About this task >>
Repeat every line of the data verbatim.

Entries shown >>
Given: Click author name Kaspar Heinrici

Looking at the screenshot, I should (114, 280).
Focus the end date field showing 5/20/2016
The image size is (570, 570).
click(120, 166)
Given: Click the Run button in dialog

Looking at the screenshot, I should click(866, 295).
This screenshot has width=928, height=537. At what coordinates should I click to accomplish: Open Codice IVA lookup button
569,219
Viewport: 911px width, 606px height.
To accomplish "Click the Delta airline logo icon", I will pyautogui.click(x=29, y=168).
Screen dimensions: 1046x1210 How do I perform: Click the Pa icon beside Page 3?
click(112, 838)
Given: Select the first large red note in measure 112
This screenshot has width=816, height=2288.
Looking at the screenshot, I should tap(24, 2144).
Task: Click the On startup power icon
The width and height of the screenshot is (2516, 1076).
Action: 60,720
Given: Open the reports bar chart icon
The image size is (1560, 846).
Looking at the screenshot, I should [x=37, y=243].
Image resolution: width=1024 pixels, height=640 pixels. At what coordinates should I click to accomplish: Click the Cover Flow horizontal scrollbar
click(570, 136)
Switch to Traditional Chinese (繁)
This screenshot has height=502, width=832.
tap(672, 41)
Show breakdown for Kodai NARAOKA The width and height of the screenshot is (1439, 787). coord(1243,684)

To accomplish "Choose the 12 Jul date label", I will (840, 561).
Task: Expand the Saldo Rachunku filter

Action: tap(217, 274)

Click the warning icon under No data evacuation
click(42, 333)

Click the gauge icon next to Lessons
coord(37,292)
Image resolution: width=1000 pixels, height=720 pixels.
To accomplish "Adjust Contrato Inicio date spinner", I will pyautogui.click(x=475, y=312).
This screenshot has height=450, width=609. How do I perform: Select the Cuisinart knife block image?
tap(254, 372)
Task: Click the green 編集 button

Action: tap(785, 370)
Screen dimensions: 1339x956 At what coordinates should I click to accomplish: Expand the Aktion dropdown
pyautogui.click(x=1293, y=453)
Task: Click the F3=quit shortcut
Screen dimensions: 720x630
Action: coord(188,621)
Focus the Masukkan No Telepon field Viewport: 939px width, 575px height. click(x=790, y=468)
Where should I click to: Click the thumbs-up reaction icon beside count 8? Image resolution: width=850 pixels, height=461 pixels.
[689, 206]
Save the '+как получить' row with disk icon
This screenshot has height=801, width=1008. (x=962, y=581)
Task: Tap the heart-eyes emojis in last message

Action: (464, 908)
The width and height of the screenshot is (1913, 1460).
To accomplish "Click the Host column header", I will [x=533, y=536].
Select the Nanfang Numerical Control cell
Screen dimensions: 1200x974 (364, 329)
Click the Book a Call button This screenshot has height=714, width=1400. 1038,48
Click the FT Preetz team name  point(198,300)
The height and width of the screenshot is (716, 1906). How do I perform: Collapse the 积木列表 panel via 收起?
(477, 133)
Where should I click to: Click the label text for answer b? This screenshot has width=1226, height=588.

Completed task >>
Given: Click author name Kaspar Heinrici

Looking at the screenshot, I should (114, 280).
Focus the end date field showing 5/20/2016
The image size is (570, 570).
click(120, 166)
Given: Click the Run button in dialog

Looking at the screenshot, I should click(866, 295).
This screenshot has width=928, height=537. At what coordinates should I click to accomplish: Open Codice IVA lookup button
569,219
Viewport: 911px width, 606px height.
To accomplish "Click the Delta airline logo icon", I will pyautogui.click(x=29, y=168).
Screen dimensions: 1046x1210 How do I perform: Click the Pa icon beside Page 3?
click(112, 838)
Given: Select the first large red note in measure 112
This screenshot has width=816, height=2288.
Looking at the screenshot, I should tap(24, 2144).
Task: Click the On startup power icon
The width and height of the screenshot is (2516, 1076).
Action: 60,720
Given: Open the reports bar chart icon
The image size is (1560, 846).
Looking at the screenshot, I should [x=37, y=243].
Image resolution: width=1024 pixels, height=640 pixels. At what coordinates should I click to accomplish: Click the Cover Flow horizontal scrollbar
click(570, 136)
Switch to Traditional Chinese (繁)
This screenshot has height=502, width=832.
tap(672, 41)
Show breakdown for Kodai NARAOKA The width and height of the screenshot is (1439, 787). coord(1243,684)

To accomplish "Choose the 12 Jul date label", I will (840, 561).
Task: Expand the Saldo Rachunku filter

Action: tap(217, 274)

Click the warning icon under No data evacuation
click(42, 333)

Click the gauge icon next to Lessons
coord(37,292)
Image resolution: width=1000 pixels, height=720 pixels.
To accomplish "Adjust Contrato Inicio date spinner", I will pyautogui.click(x=475, y=312).
This screenshot has height=450, width=609. How do I perform: Select the Cuisinart knife block image?
tap(254, 372)
Task: Click the green 編集 button

Action: tap(785, 370)
Screen dimensions: 1339x956 At what coordinates should I click to accomplish: Expand the Aktion dropdown
pyautogui.click(x=1293, y=453)
Task: Click the F3=quit shortcut
Screen dimensions: 720x630
Action: coord(188,621)
Focus the Masukkan No Telepon field Viewport: 939px width, 575px height. click(x=790, y=468)
Where should I click to: Click the thumbs-up reaction icon beside count 8? Image resolution: width=850 pixels, height=461 pixels.
[689, 206]
Save the '+как получить' row with disk icon
This screenshot has height=801, width=1008. (x=962, y=581)
Task: Tap the heart-eyes emojis in last message

Action: (464, 908)
The width and height of the screenshot is (1913, 1460).
To accomplish "Click the Host column header", I will [x=533, y=536].
Select the Nanfang Numerical Control cell
Screen dimensions: 1200x974 (364, 329)
Click the Book a Call button This screenshot has height=714, width=1400. 1038,48
Click the FT Preetz team name  point(198,300)
The height and width of the screenshot is (716, 1906). How do I perform: Collapse the 积木列表 panel via 收起?
(477, 133)
Where should I click to: Click the label text for answer b? This screenshot has width=1226, height=588.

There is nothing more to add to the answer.